When Jay moved to Montana, he became friends with Troy Wester, the ranch manager of Bitterroot Bison.
“I’ve dealt with Jay for a while, and we’re pretty good friends, and he saved some of our bottle babies, and he’s done an awesome job with them,” said Wester.
Together the two went to meet Tonka and decided it would be best if he returned home with McCleary.
“For bison to be happy they really need to be with other bison because they are herd animals and if they’re alone they tend to get in trouble,” said McCleary
Tonka relocated to Victor where he now has a herd of his own.
All of the bison in this herd were bottle fed by humans as babies and bottle fed bison typically cannot be re-introduced to a standard herd.
“He is completely human imprinted so for me to bring him to a herd of bison would not be good for him because we have big 2800 pound bulls and they can pick that out right away,” said Wester.

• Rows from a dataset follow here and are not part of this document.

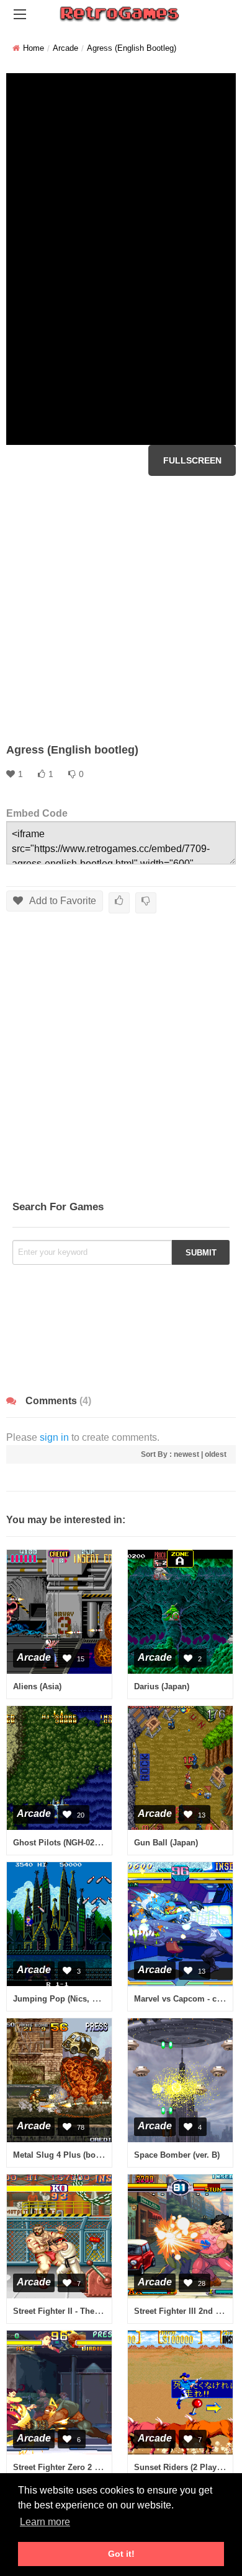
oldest (215, 1454)
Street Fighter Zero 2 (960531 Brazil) (81, 2467)
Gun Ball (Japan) (166, 1842)
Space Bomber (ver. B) (177, 2155)
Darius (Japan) (161, 1686)
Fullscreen (192, 460)
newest (186, 1454)
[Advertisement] (121, 609)
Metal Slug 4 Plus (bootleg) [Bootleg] (84, 2155)
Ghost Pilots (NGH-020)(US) (65, 1842)
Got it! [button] (121, 2554)
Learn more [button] (45, 2522)
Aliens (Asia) (37, 1686)
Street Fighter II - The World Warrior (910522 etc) (105, 2311)
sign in (54, 1437)
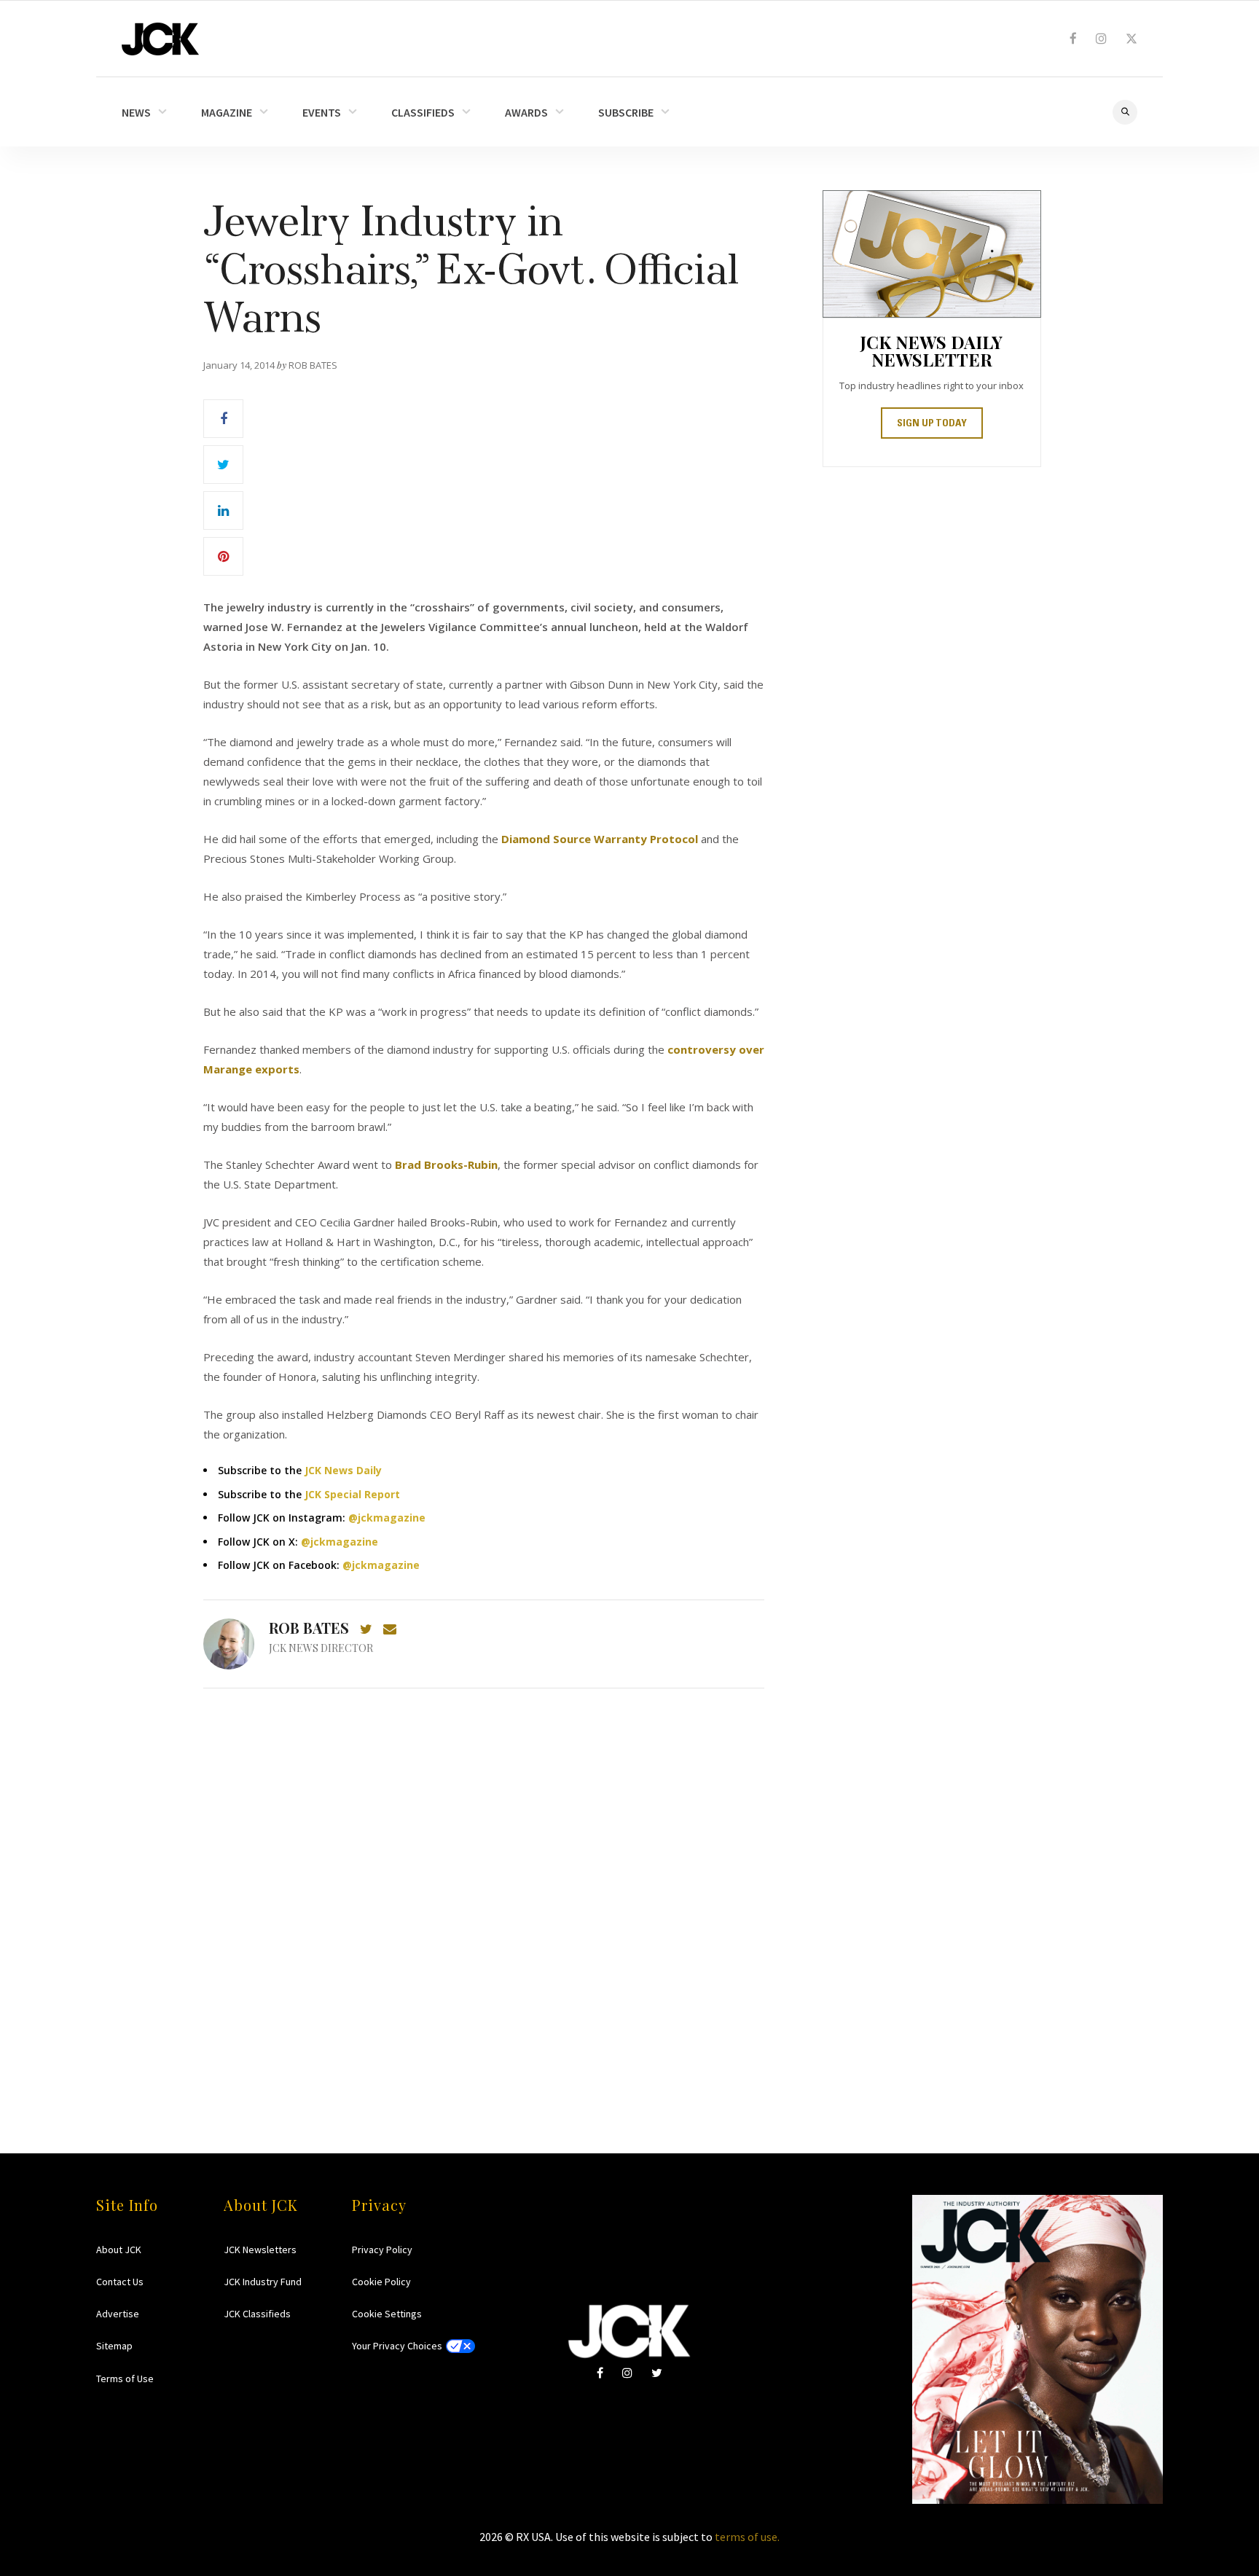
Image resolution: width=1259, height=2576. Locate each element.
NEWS (136, 112)
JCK (160, 39)
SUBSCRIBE (626, 112)
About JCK (118, 2249)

Tonka fits in well with this band of misfits.
“He’s adjusted perfectly. I mean when he first came he came running in, and we didn’t separate them or anything like that. Just let them run around,” McCleary said.
“And the female that was here just a second ago is kind of like his girlfriend now. She was just chasing him all over. He’s the new head honcho here,” he added.
Though Tonka has a happy new home there’s a lot to keep in mind if you’re considering bringing in a bison into the family.
“I get a lot of calls from people that want to buy one or two bison, and I don’t sell one or two bison. I only sell five at a time now because I’ve had problems with one or two,” Wester said.
“Little things they don’t think about is like how much land they need. You know when they get bigger they eat 25 pounds of grass a day,” he continued.
“I mean, they can be aggressive and dangerous you know, and that’s just their mentality they’re just a protective, they protect the herd that’s why they are that way.”